IPv6 Challenge Stems New Projects
Universidad Autónoma de Yucatán (UADY, Mexico) successfully participated in the third edition of the IPv6 Challenge, organized by the LACNIC Technical Forum and LACNIC’s R&D department to promote the latest Internet Protocol in the region.
The team representing UADY developed a special project for the IPv6 Challenge, implementing a lab to offer different IPv6 services (IPv6 website, DHCPv6, NAT64/DNS64 and the first deployment of a dual-stack IPv6 network within a university building.)
The award was presented at the LACNIC 29 event in Panama, where the winning team was represented by Carlos Rico Blanco and Enrique Solís Pomar, who worked under the coordination of Emmanuel Serrano Piña, Wilberth Pérez and Carmen Denis, all of them representing Universidad Autónoma de Yucatán.
Enrique Solís pointed out the reasons that motivated UADY to participate in the IPv6 Challenge organized by LACNIC, among which he mentioned the opportunity to contribute in a way that will benefit Mexico and the region of Latin America and the Caribbean, as well as the possibility of motivating and raising awareness of the importance of transitioning to IPv6 at the University, and the chance to offer continuing education on topics related to Internet development for the university network (IPv6, RPKI, DNSSEC, among others).

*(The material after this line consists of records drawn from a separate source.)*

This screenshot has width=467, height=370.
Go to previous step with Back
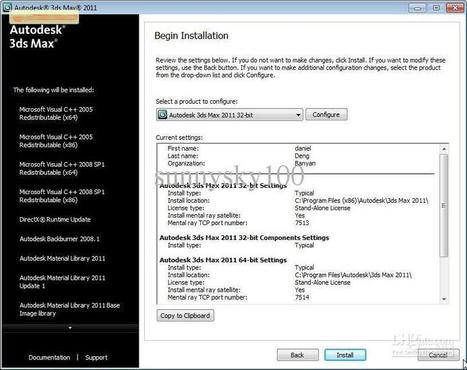[297, 355]
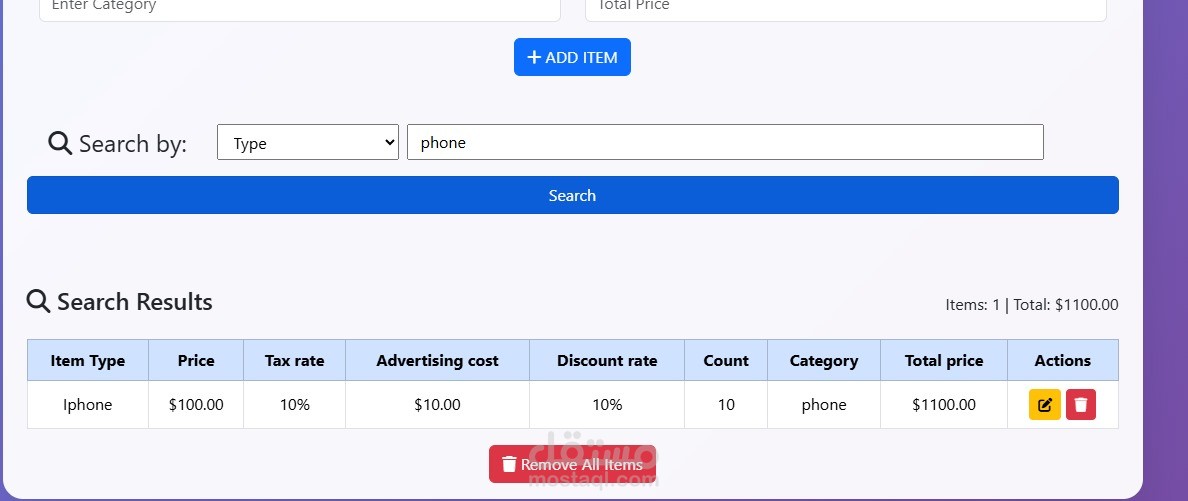This screenshot has height=501, width=1188.
Task: Click the magnifier icon beside Search by
Action: point(60,142)
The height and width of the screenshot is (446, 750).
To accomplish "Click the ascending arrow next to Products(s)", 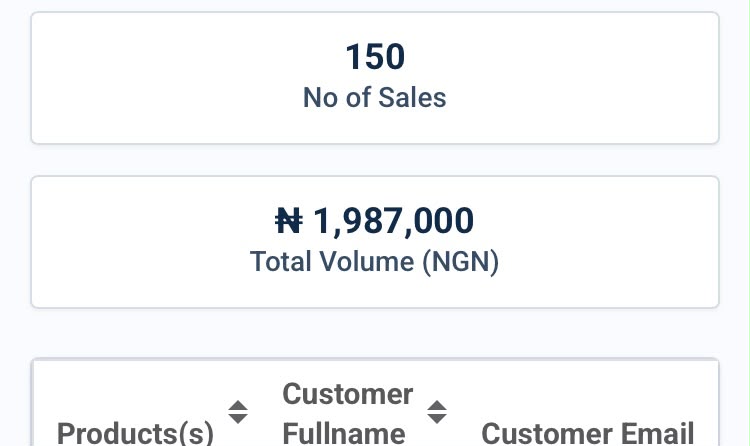I will (x=238, y=406).

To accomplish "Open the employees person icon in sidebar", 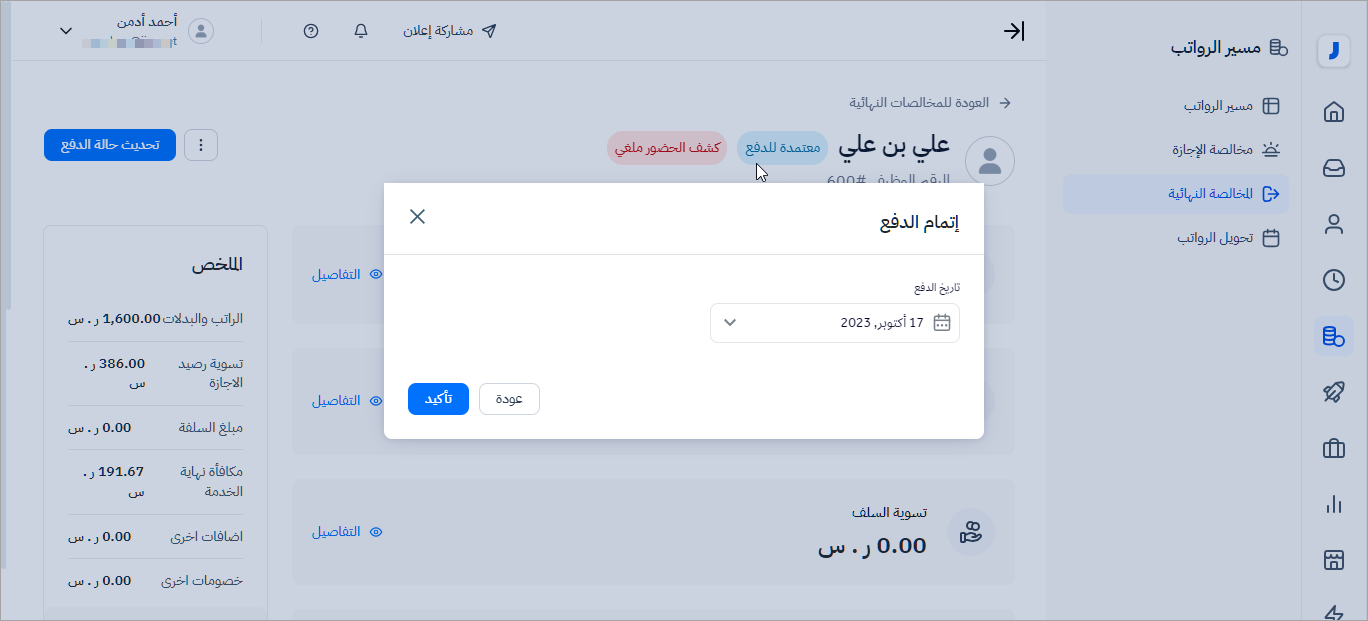I will pyautogui.click(x=1333, y=224).
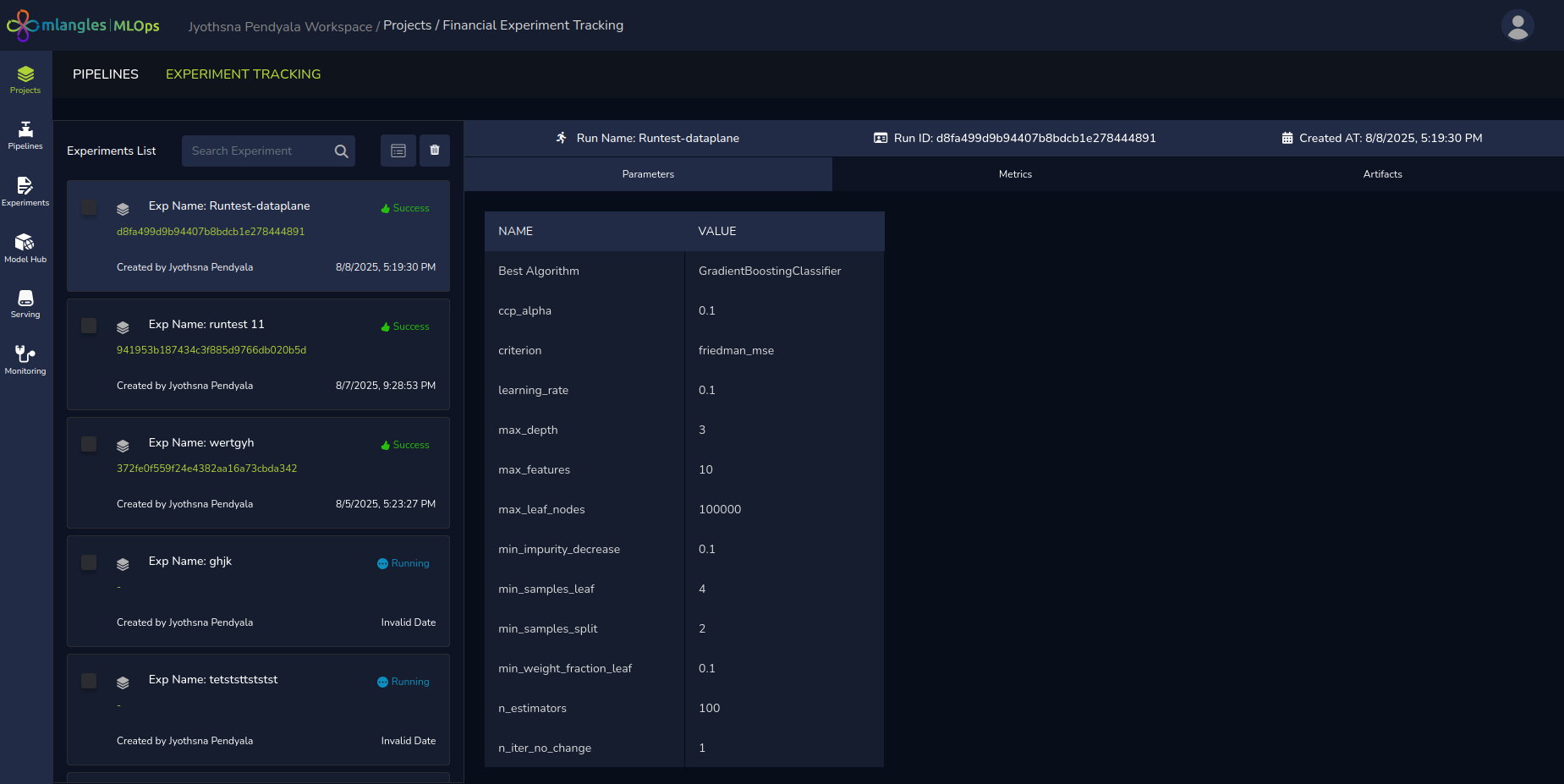Open Projects in the sidebar
This screenshot has width=1564, height=784.
coord(25,79)
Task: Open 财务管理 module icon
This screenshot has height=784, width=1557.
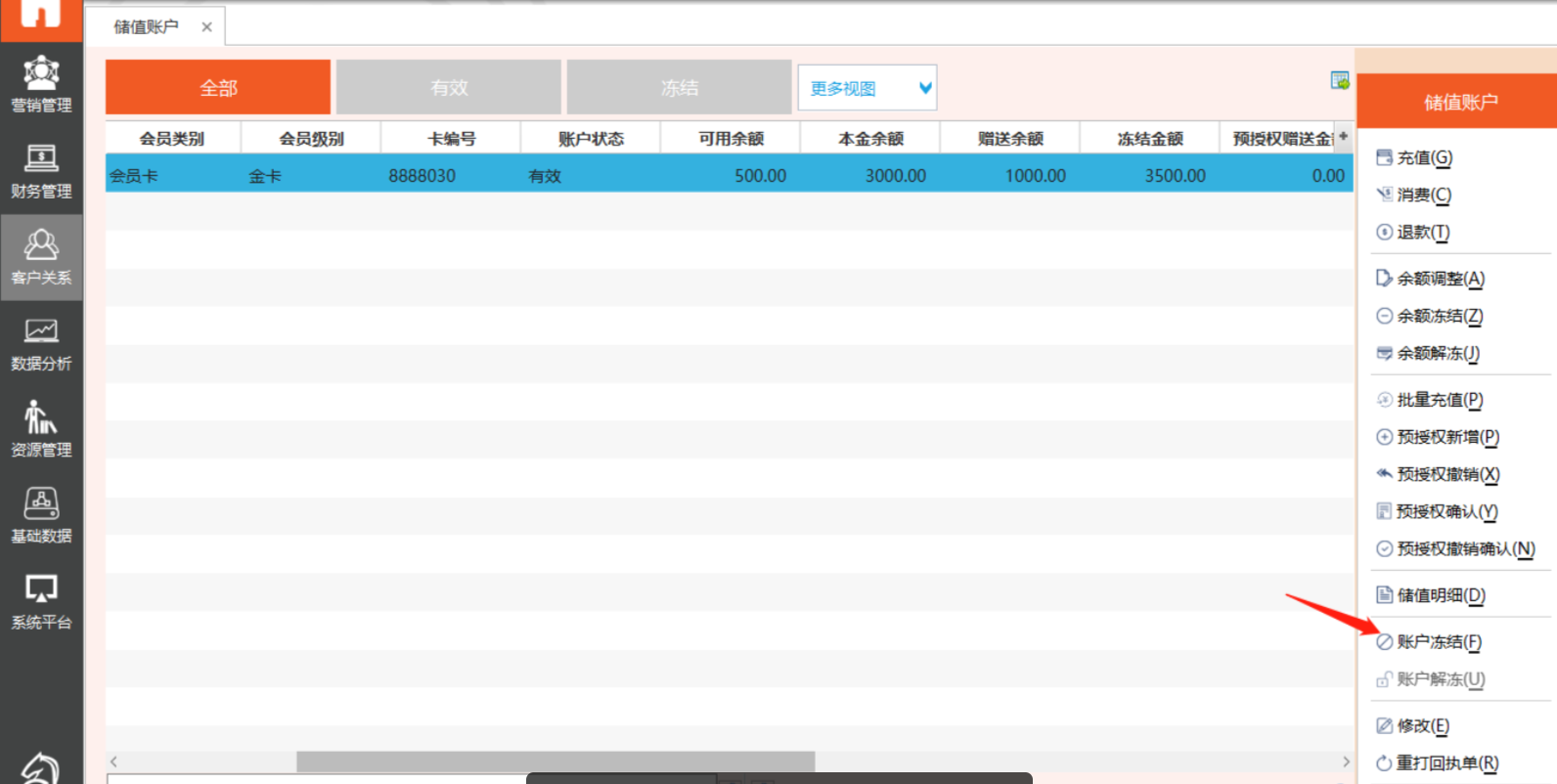Action: pos(41,171)
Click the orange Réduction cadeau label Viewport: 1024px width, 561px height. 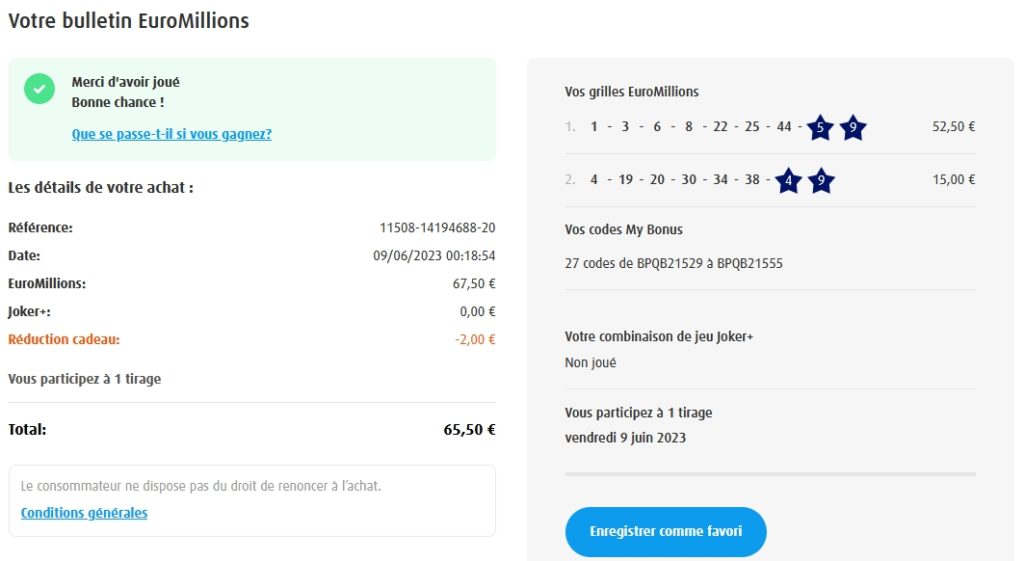[64, 340]
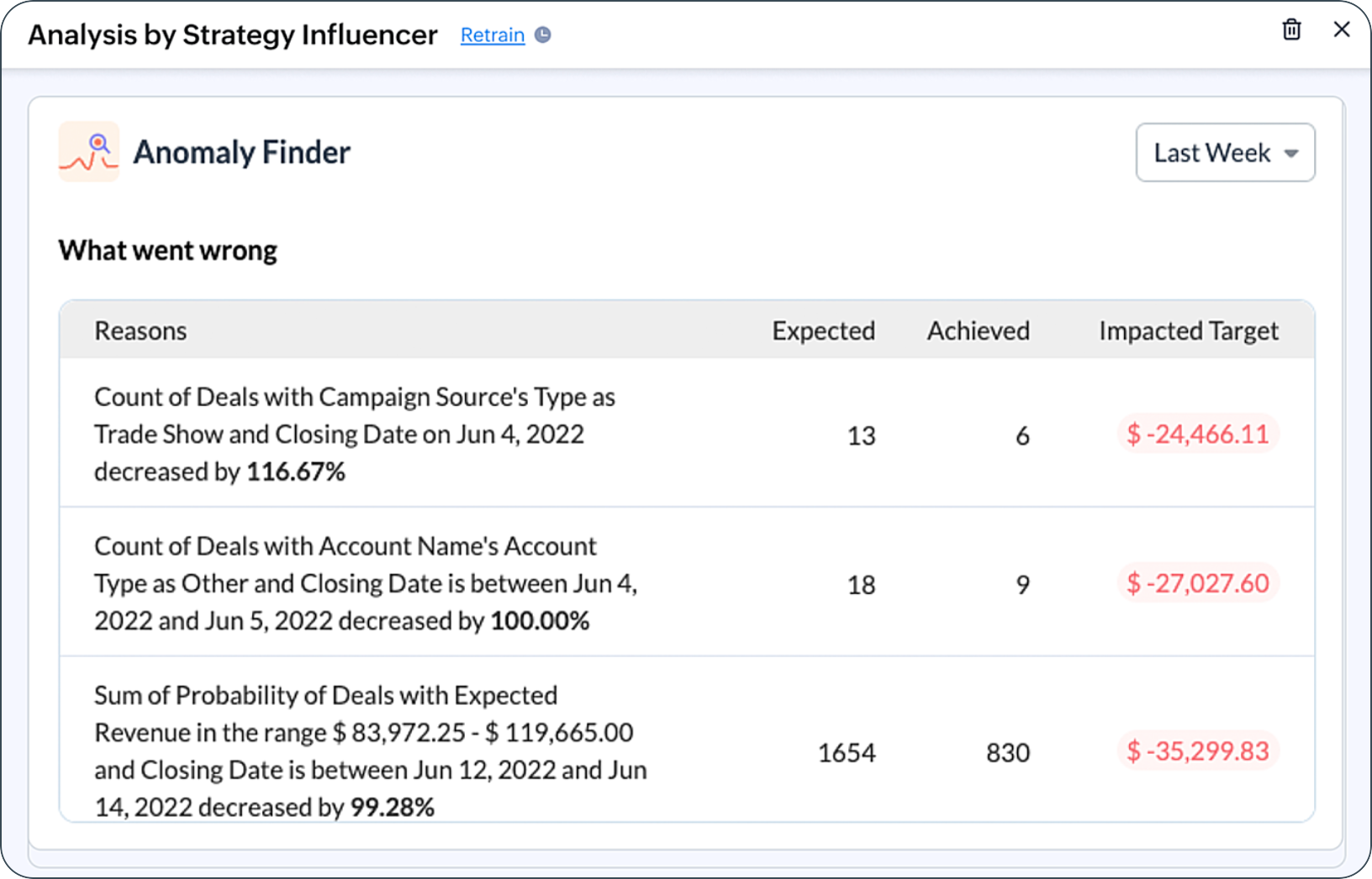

The UADY team expressed their satisfaction with having participated in this experience. First, because it allowed them to assume new challenges that will help them move forward with their IPv6 deployment strategy at the university and form a team with members of multiple IT departments, including interns – Lucía Cab, Efraín Ceca and Diego Aguilar– who are still studying and participated proactively in their laboratory tests. Second, it allowed them to draft the first instruction sheets for the knowledge base that feeds and supports the process of providing IT services to the university network. Finally, Solis noted that, above all, “it highlighted the value of collaboration among the working team, breaking down barriers to the sharing of knowledge and experiences.”
Participating in the challenge helped raise awareness of the importance of IPv6 deployment. “It has given us valuable knowledge and helped us to raise awareness among the community that manages the university network’s Internet resources and network technologies, ranging from UADY’s IT Manager and the experts that manage the network, to those who can influence decision-makers to enable strategies for the adoption, acquisition, and deployment of UADY’s new technological solutions,” noted Solis.
The challenge has also allowed UADY’s team to learn about the progress and needs of various institutions in terms of IPv6 use and deployment. To them, this type of competition “helps reflect on the importance of IPv6 adoption in our university, which is necessary if we are to continue providing IT services in the face of an imminent increase of new users – students and academics – with multiple devices and UADY’s own infrastructure – closed-circuit systems, telephony, connectivity, sensors, IoT – without losing sight of the challenge of enhancing the Internet ecosystem at the university: security, adoption of best practices, and the development of new native IPv6 applications.”
As for IPv6 deployment, the UADY team pointed out that educational institutions “are being slow in responding to the process of adopting the new protocol, at least in Mexico, when compared to other Latin American and Caribbean institutions.”
In the last five months, UADY has organized different activities to disseminate and promote the IPv6 protocol, including an IPv6 Day activity at the University itself; a conference titled IoT and IPv6: Together and Indispensable at Universidad Politécnica de Yucatán (UPY), which was attended by more than 200 students and professors from technological institutes of the State of Yucatán; and the Yucatán IXP Forum, organized jointly with the Yucatán Development Agency.